AIM OF THE TASK ->
Reproduce every one of the following records verbatim, leaving out the pictures.

MATERIAL SUPPLIED ->
^^^^^^^^
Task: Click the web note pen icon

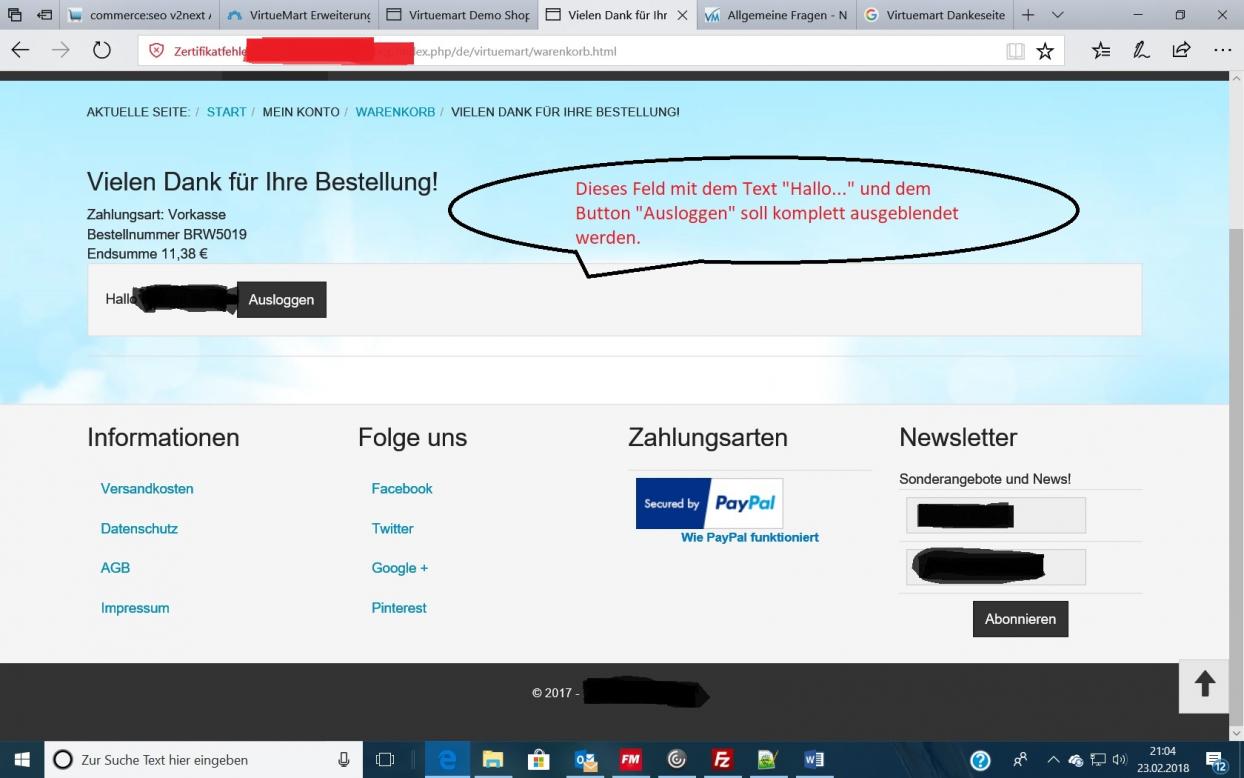Action: pyautogui.click(x=1141, y=51)
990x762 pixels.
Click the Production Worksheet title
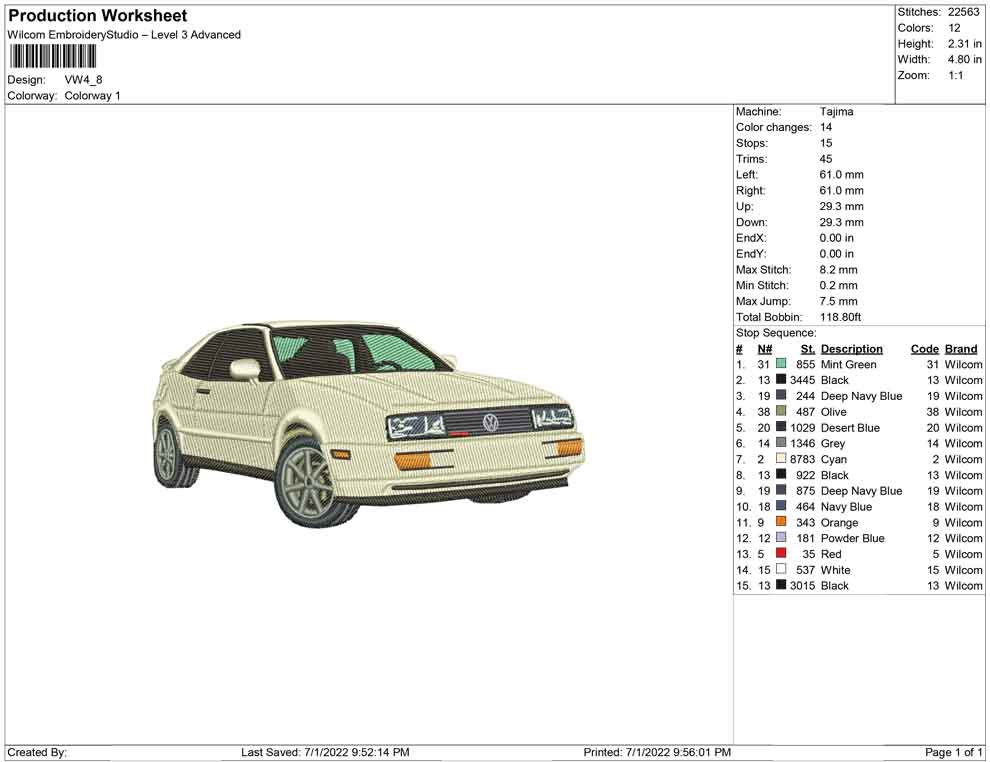(x=97, y=16)

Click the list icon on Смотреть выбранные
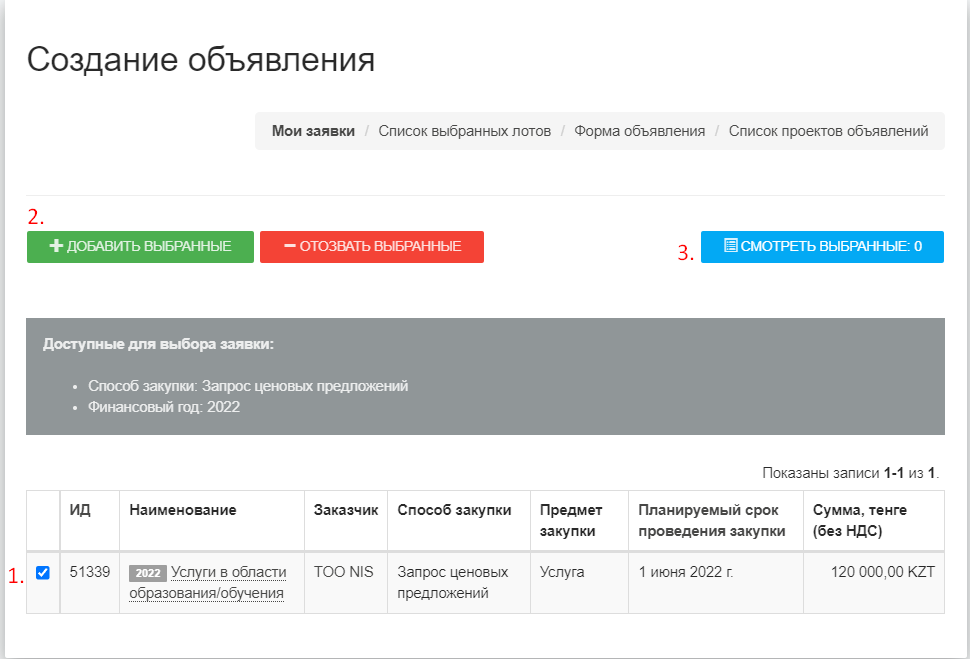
^^^^^^^^
ANSWER ->
Task: Click the web note pen icon

Action: pyautogui.click(x=1141, y=51)
990x762 pixels.
Click the Production Worksheet title
(x=97, y=16)

Click the list icon on Смотреть выбранные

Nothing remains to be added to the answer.